It took me several more hours but I have eventually solved the problem. There are two options

1) real-to-complex (CV_32FC1 -> CV_32FC2) forward and complex-to-real (CV_32FC2 -> CV_32FC1) inverse
As a result of the forward transform a narrower spectrum matrix is obtained (newWidth = oldWidth/2+1 as explained in documentation). It is not CSS compact matrix as in case of non-gpu dft. It is a complex matrix that uses the fact that frequency spectrum is symmetric. Hence any filter can also be applied here with the speed up from performing nearly half less multiplication than in the second case. In this case the following flags should be set: forward -> 0 inverse -> DFT_INVERSE | DFT_REAL_OUTPUT | DFT_SCALE This worked great for me. Remember to declare earlier properly the GpuMat used to their types (CV_32FC1 or CV_32FC2)

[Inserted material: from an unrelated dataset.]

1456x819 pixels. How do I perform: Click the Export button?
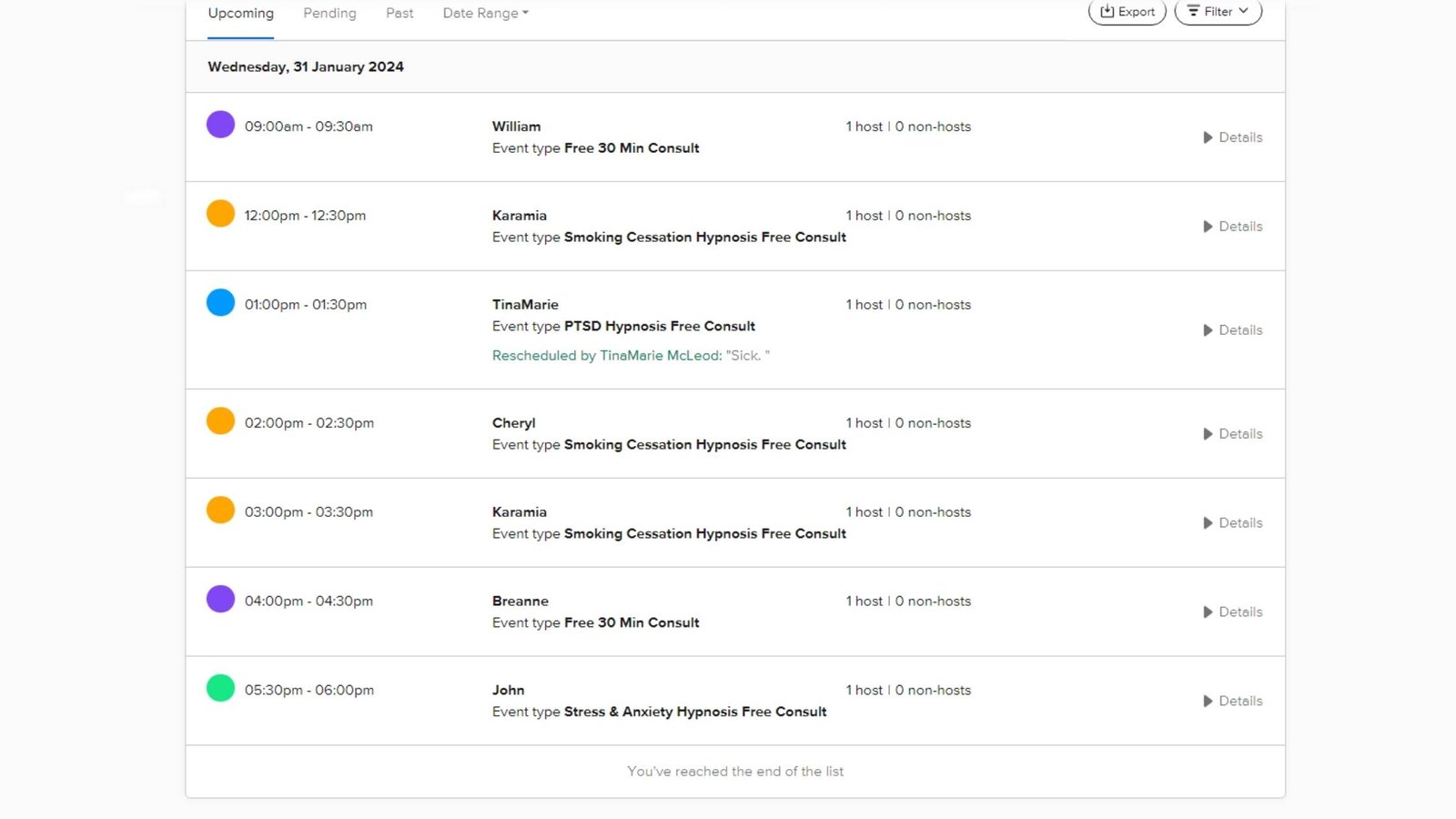point(1127,12)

2) complex-to-complex (CV_32FC2 -> CV_32FC2) forward and complex-to-complex(CV_32FC2 -> CV_32FC2) inverse Full size spectrum (CV_32FC2) is produced in the forward DFT. In this case the flags are forward -> 0 inverse -> DFT_INVERSE The result of inverse transform is a complex matrix (CV_32FC2), hence you need to split it and extract the desired result from the zero channel. Later the data needs to be scaled explicitly:

double n,x;
minMaxIdx(imageAfterInverseDFT, &n, &x);
imageAfterInverseDFT.convertTo(imageAfterInverseDFT, CV_8U, 255.0/x);

As simple as that! I have no idea why I didn't come across this earlier. I decided to post it any way as someone out there might have the same problem or need some guidance.

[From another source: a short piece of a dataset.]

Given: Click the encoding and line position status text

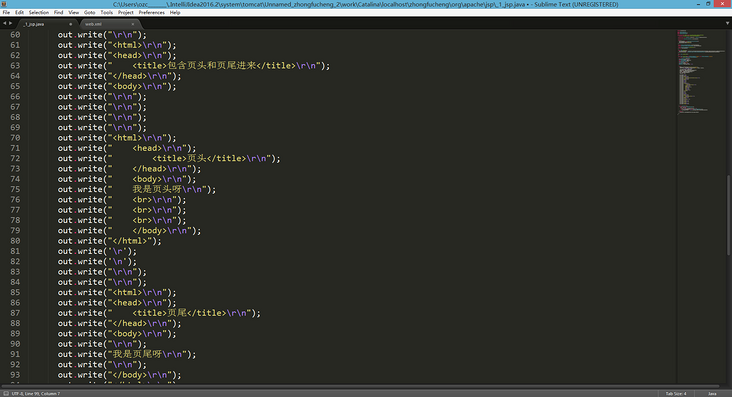Looking at the screenshot, I should coord(35,393).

2013-04-12 09:02:53 -0600 asked a question OpenCV gpu::dft distorted image after inverse transform

I'm working on GPU implementation of frequency filtering of an image. My code works great on CPU (I used something like this) but I have spent whole day trying to make the same work on GPU - without success. I want to apply a filter in the frequency domain hence I need the full (complex) result of the forward transform. I have read that I need to pass two complex matrices (src and dst) to forward dft to obtain full spectrum (32FC2). However, I fail to obtain the same image after inverse transform (the returned image is very distorted).

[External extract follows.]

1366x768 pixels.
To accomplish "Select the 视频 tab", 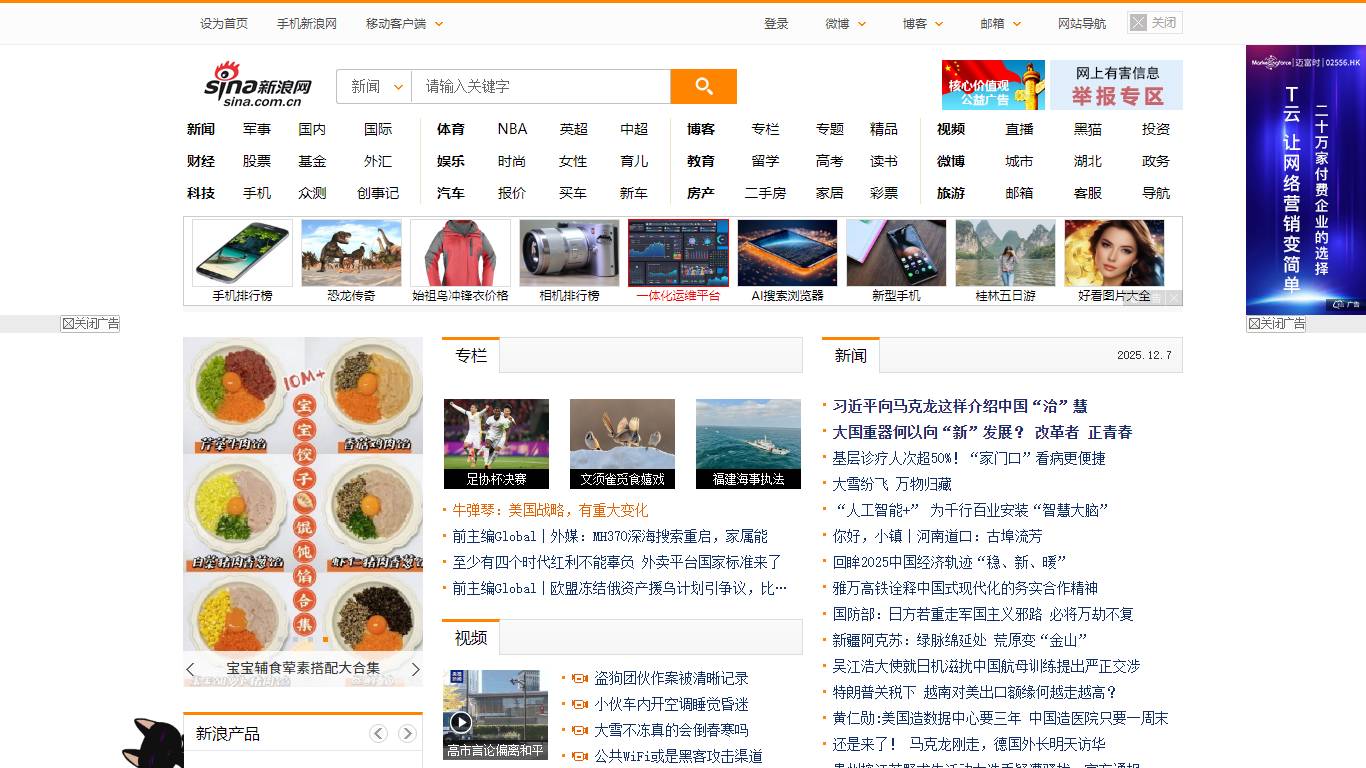I will pyautogui.click(x=469, y=637).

My code (with the closest result):

gpu.img1 = gpu::GpuMat(imgHeight, imgWidth, CV_32FC2);
gpu.img2 = gpu::GpuMat(imgHeight, imgWidth, CV_32FC2);
gpu.img4 = gpu::GpuMat(imgHeight, imgWidth, CV_32FC1);
gpu.img5 = gpu::GpuMat(imgHeight, imgWidth, CV_8UC1);

Mat planes[] = {imageIn, Mat::zeros(imageIn.size(), CV_32FC1)};
merge(planes, 2, imageIn);

gpu::Stream stream; 
gpu.img1.upload(imageIn);

gpu::dft(gpu.img1, gpu.img2, gpu.img1.size(), 0, stream);
gpu::dft(gpu.img2, gpu.img4, gpu.img1.size(), DFT_INVERSE | DFT_REAL_OUTPUT | DFT_SCALE, stream);
stream.enqueueConvert(gpu.img4, gpu.img5, CV_8U);

stream.waitForCompletion();
gpu.img5.download(imageOut);  
namedWindow("processed",1); imshow("processed", imageOut); waitKey(1000);

Your help and suggestions are much appreciated.